On 01.12.2015 06:40, Milosz Kosmider wrote:
> Hi folks,
> As PostgreSQL has had named parameters in stored procedures since version
> 9.0, I
> have taken to adding support for the feature in the DBAPI-complicant Python
> wrapper, psycopg2: https://github.com/psycopg/psycopg2/pull/16/files.
> The feature allows the "callproc" method to be invoked, in addition to the
> standard, tuple-y way, like this: cur.callproc('some_proc', { some_param:
> 'some_value', ... })
> While implementing the feature I stumbled upon the DBAPI spec for callproc:
> http://legacy.python.org/dev/peps/pep-0249/#callproc. It states that "the
> result
> of the call is returned as modified copy of the input sequence. Input
> parameters
> are left untouched, output and input/output parameters replaced with
> possibly
> new values." It then goes onto say that "The procedure may also provide a
> result
> set as output."
> I would like to challenge the former requirement, and make the latter
> statement a strict requirement.
> The former requirement of returning the modified input sequence effectively
> forces cur.callproc to examine its result set and copy it over the input
> sequence. This is not only redundant, but in fact undefined for result sets
> with
> more than one row. The requirement's definition is moreover
> self-contradictory,
> because output parameters are not *in* the input sequence.
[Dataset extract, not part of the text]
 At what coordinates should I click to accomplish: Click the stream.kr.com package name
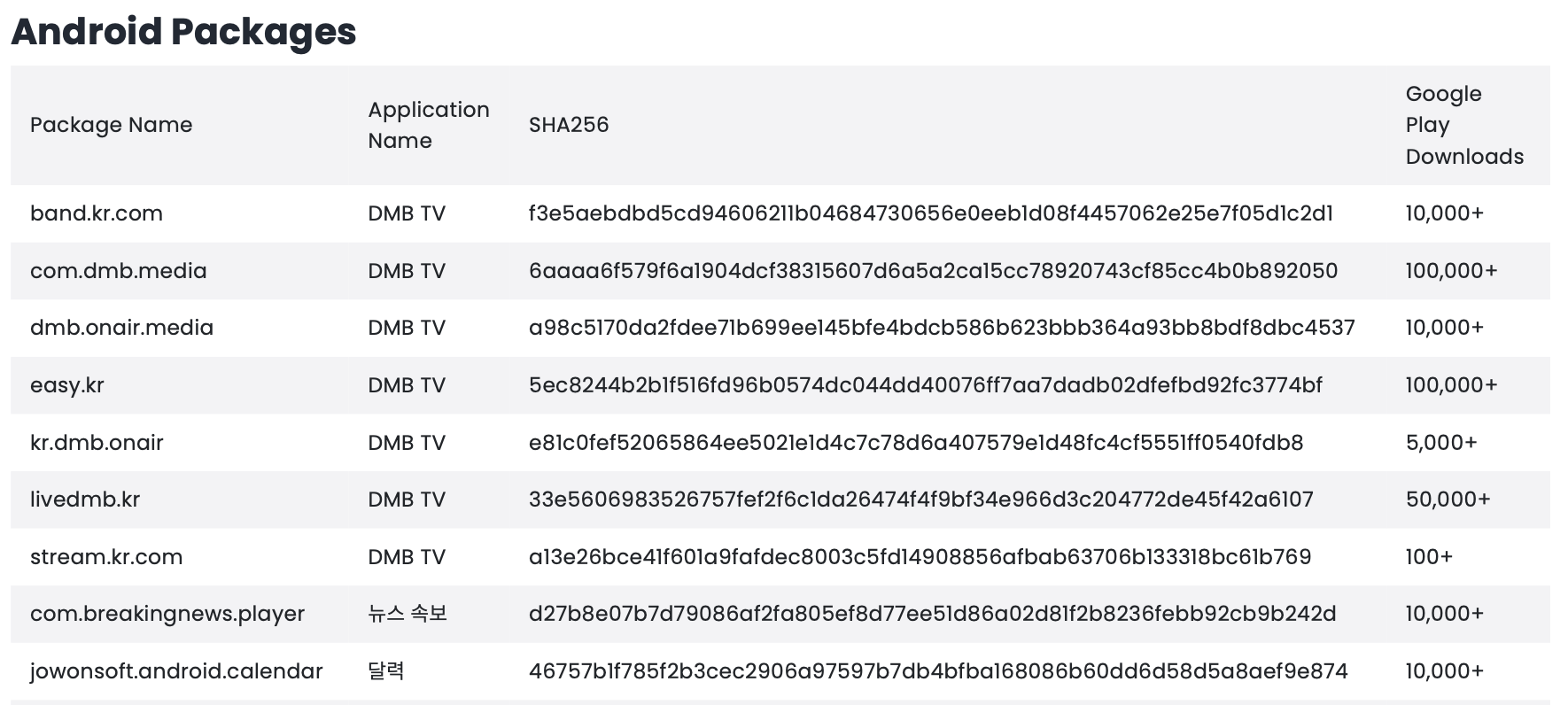[x=106, y=557]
I think you are mixing up parameters of a stored procedure and
possible result sets that the call to the procedure creates.
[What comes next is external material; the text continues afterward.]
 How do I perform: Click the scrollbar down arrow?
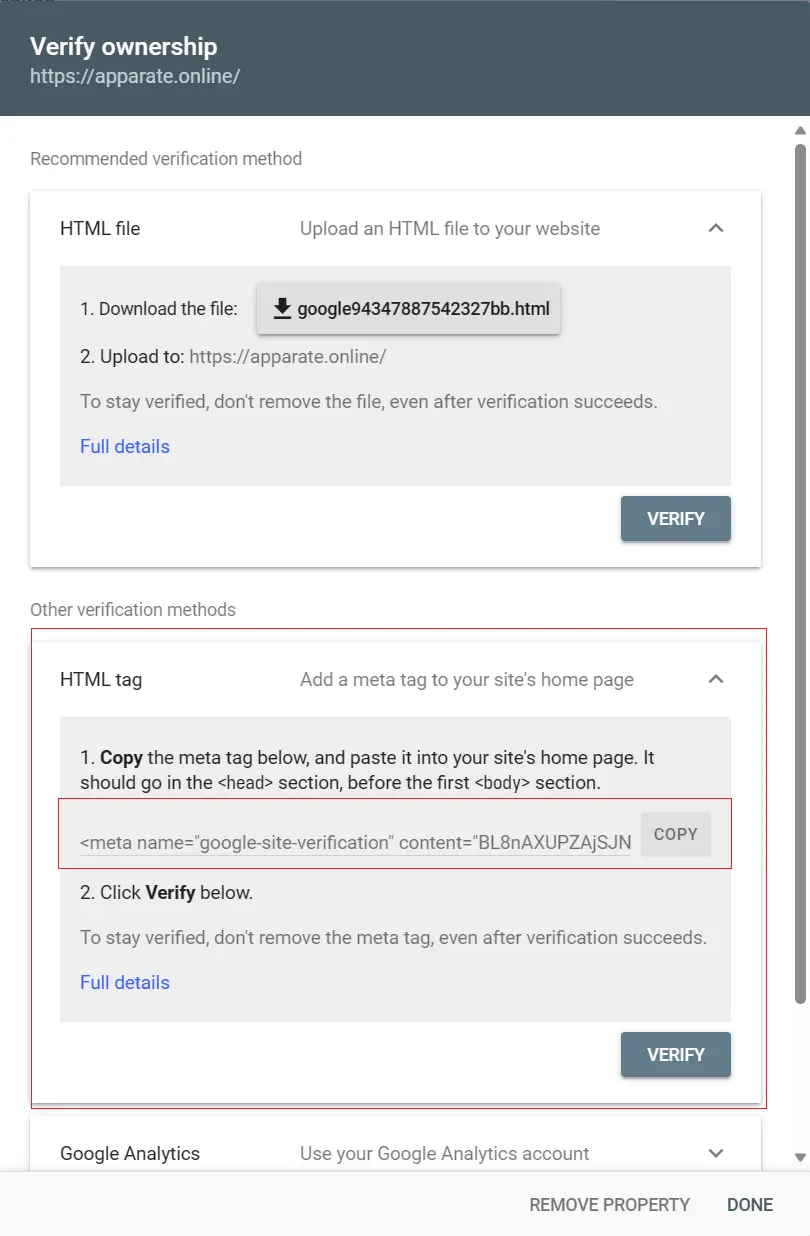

It's true that .callproc() has to copy over the input parameters
to create the return value, but this doesn't affect the result

For pure output parameters, you typically pass in a placeholder value
as input parameter, since it will be overwritten anyway. Using
a placeholder value is often needed to help determine the type of the
output parameter, so e.g. you'd use an empty string as input
if you know that the output parameter is going to be a string.
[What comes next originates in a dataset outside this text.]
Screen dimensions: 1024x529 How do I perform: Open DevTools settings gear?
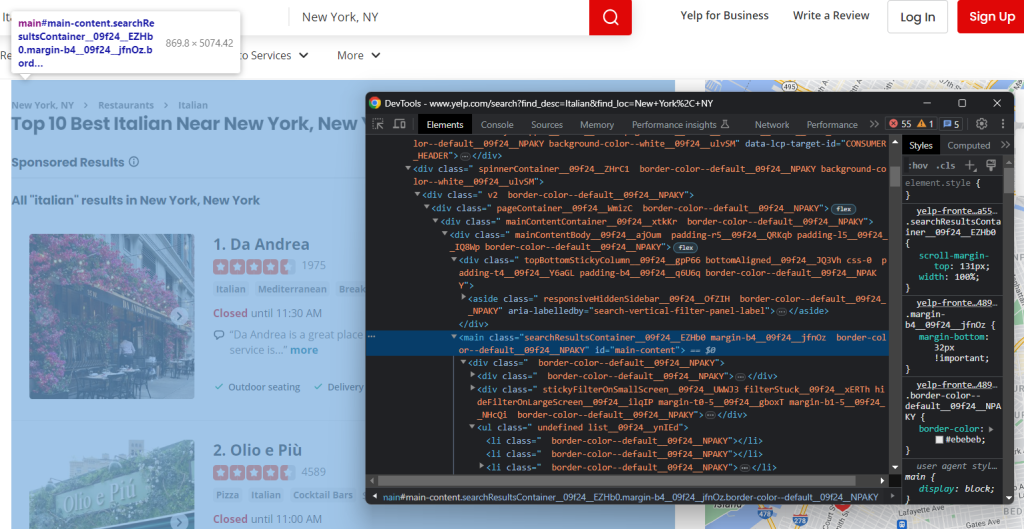click(981, 124)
> The aforementioned result set is a sufficient and intuitive tool for
> extracting
> data from a stored procedure call. As mechanisms for returning data, stored
> procedures are not very different from queries. All queries yield result
> sets.
> All stored procedures yield result sets. Some queries yield empty result
> sets.

That's not universally true. You can easily have stored procedures
which don't generate results sets at all, but only return some
aggregate query value via an output parameter.

I agree that using result sets for passing back output
data from a stored procedure is often a better approach. However
that doesn't help you when you have to use a stored procedure which
you cannot change to implement this :-)

> Some stored procedures yield empty result sets. As such, I would argue that,
> like a query (e.g. cur.execute on a SELECT statement) cur.callproc *must*
> endow
> the cursor with a result set.

See above. That requirement would be too strong and make it
impossible to access database stored procedures which do not
generate result sets.

> I propose changing the DBAPI spec on callproc to be as follows:
> (This method is optional since not all databases provide stored
> procedures.)
> Call a stored database procedure with the given name. The sequence of
> parameters
> must contain one entry for each argument that the procedure expects.
> Overloaded
> procedures are supported. If the underlying database supports named
> parameters
> in stored procedures, the sequence of parameters may be given as a
> dictionary-like object mapping parameter names to values.
> The procedure must provide a result set as output. This is then made
> available
> through the standard fetch* methods.
> Return values are not defined.

You are free to implement this as new separate cursor method,
but as explained above, we cannot change the existing definition
in such an incompatible way.

BTW: If you want to add support for dictionary based parameters
to .callproc(), I'd suggest to use the same approach as for
positional parameters: copy over the input values and replace
and output and in/out parameters with the new values.